Ahora era el Ubar de Ar. Se realizaron procesiones que recorrieron los puentes; hubo torneos y juegos; los Poetas y los Historiadores rivalizaron en sus elogios y cantos a la fecha; pero lo que fue quizá más importante, se declaró feriado, y se organizaron grandes juegos y carreras que debían durar diez días.

Por supuesto, en todo esto había algo más que el trabajo de Cernus. En su ascenso vi una parte del plan de los Otros; ahora que uno de ellos ocupaba el trono de Ar, la ciudad se convertía en una interesante base para la ejecución de sus planes, sobre todo para influir sobre los hombres, y reclutar partidarios; como Misk había señalado, un ser humano provisto de un arma importante puede ser sumamente peligroso, incluso para un Rey Sacerdote.

Pero durante ese extraño verano hubo una cosa que me dio buenos motivos de regocijo. Elizabeth, Virginia y Phyllis saldrían de la Casa de Cernus y serían llevadas a un lugar seguro. Caprus, que había adoptado una actitud más cordial, y que al parecer se mostraba más audaz después del entronizamiento de Cernus, quizá porque el amo ahora frecuentaba menos la casa, me informó que había establecido contacto con un agente de los Reyes Sacerdotes. Aunque todavía yo no había recibido los documentos y los mapas, tenía certeza de que sería posible salvar a las jóvenes.

El plan de Caprus era sencillo pero ingenioso. Un agente de los Reyes Sacerdotes debía comprar a las muchachas durante la Fiesta del Amor, que comenzaría al día siguiente; el agente dispondría de los recursos necesarios para imponerse a la posible competencia. Por otra parte, Elizabeth ya no era necesaria en la casa, y hacía mucho que no se requerían sus servicios. Caprus había localizado los materiales importantes y estaba copiándolos; por supuesto, yo era necesario para retirar de la casa a Caprus y los documentos. Elizabeth no deseaba partir sin mí, pero admitía que el plan era bueno; si podía salir por su cuenta de la casa, Caprus y yo tendríamos menos de qué preocuparnos, y por supuesto mi amiga deseaba que Virginia y Phyllis tuviesen la misma oportunidad de conquistar la libertad.

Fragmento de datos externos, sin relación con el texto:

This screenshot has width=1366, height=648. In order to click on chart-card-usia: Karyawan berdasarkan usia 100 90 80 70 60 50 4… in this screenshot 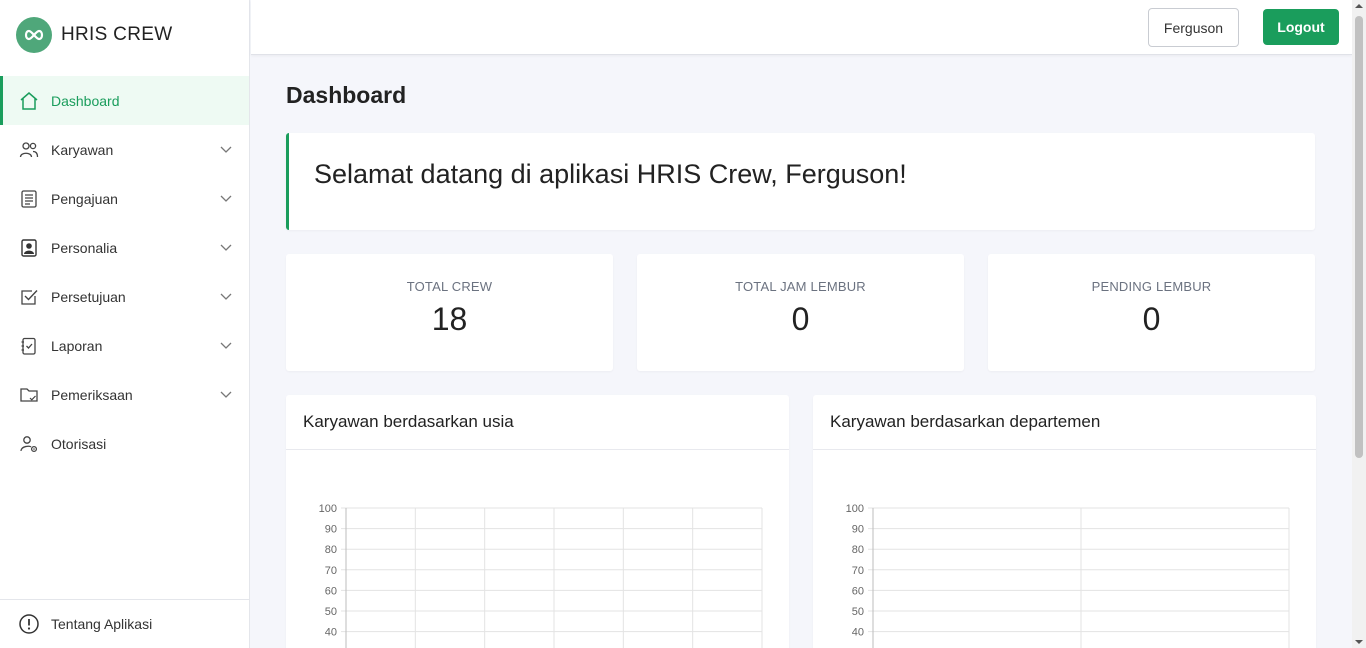, I will do `click(538, 522)`.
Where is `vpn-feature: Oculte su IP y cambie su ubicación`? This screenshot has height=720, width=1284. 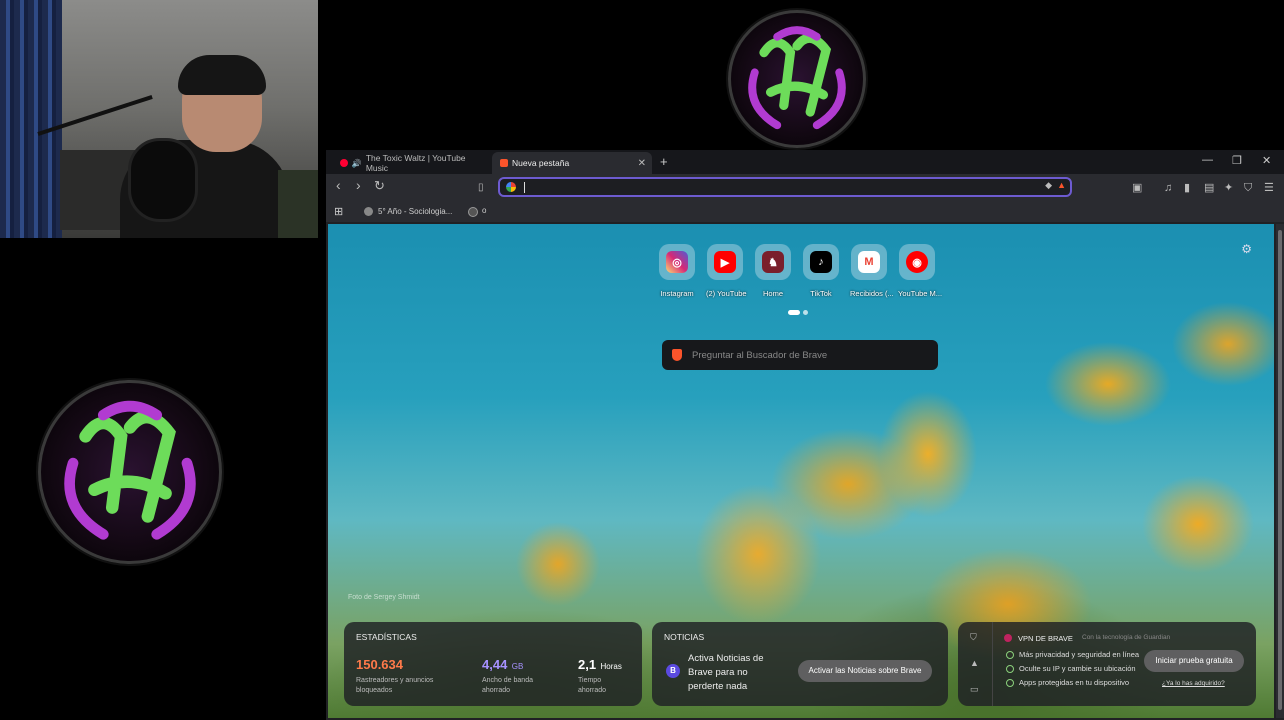 vpn-feature: Oculte su IP y cambie su ubicación is located at coordinates (1071, 668).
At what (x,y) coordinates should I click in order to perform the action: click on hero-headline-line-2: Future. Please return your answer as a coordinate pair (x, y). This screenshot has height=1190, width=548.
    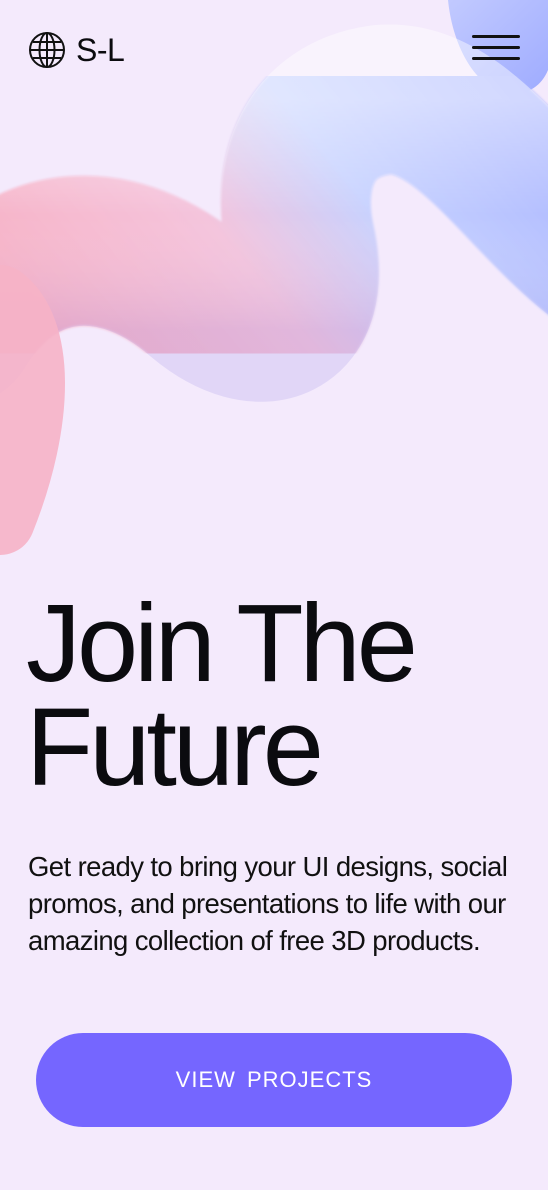
    Looking at the image, I should click on (175, 748).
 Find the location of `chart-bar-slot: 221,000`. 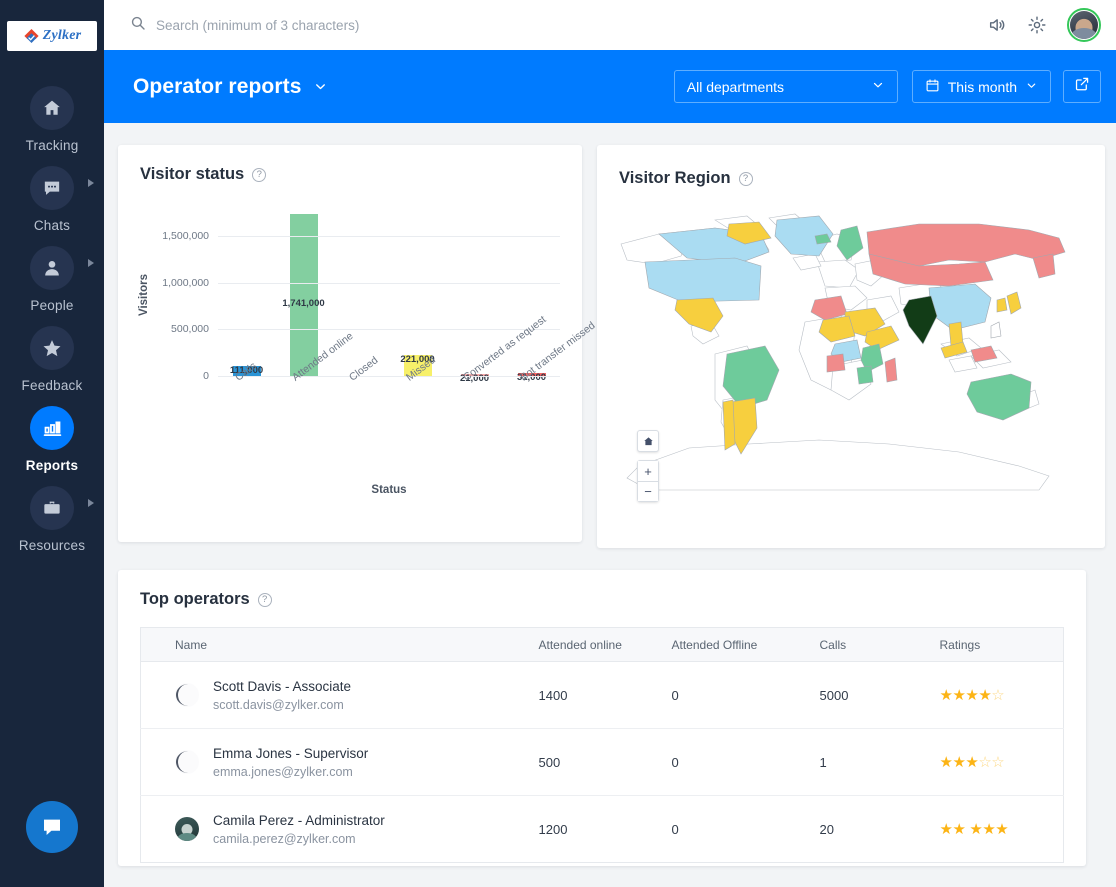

Considerando todos los aspectos del asunto, el plan de Caprus parecía no sólo apropiado sino ideal. Naturalmente, ni Elizabeth ni yo dijimos una palabra a Virginia y a Phyllis.

Cuanto menor el número de personas que conociera el plan, tanto mejor. Si se las mantenía en la ignorancia, su conducta sería más natural. Más valía que pensaran que estaban destinadas a la venta. Después recibirían una agradable sorpresa cuando descubriesen que en realidad las devolvían a la seguridad y la libertad. Sonreí. Cuando Caprus me informó que el trabajo se desarrollaba muy bien y que él confiaba en tener copiados los documentos y los mapas a comienzos de Se´Kara, llegué a la conclusión de que, como Cernus pasaba gran parte de su tiempo en el Cilindro Central, en su carácter de Ubar, las oportunidades de trabajo de Caprus habían aumentado mucho. En definitiva, me sentía muy complacido. Elizabeth, Virginia y Phyllis serían rescatadas. Y Caprus parecía de buen humor; quizá era un indicio significativo, que auguraba el fin de mi misión. Mientras pensaba en ello, llegué a la conclusión de que Caprus era un hombre valeroso, y pensé que yo había respetado poco su coraje y su trabajo. Había arriesgado mucho, probablemente más que yo. Me sentí avergonzado. Era sólo un Escriba, y sin embargo lo que había hecho había requerido mucho valor, probablemente más que el coraje demostrado por muchos Guerreros.

Descubrí que estaba silbando alegremente. Las cosas salían bien. Lamenté únicamente que aún no había descubierto al asesino del Guerrero de Thentis.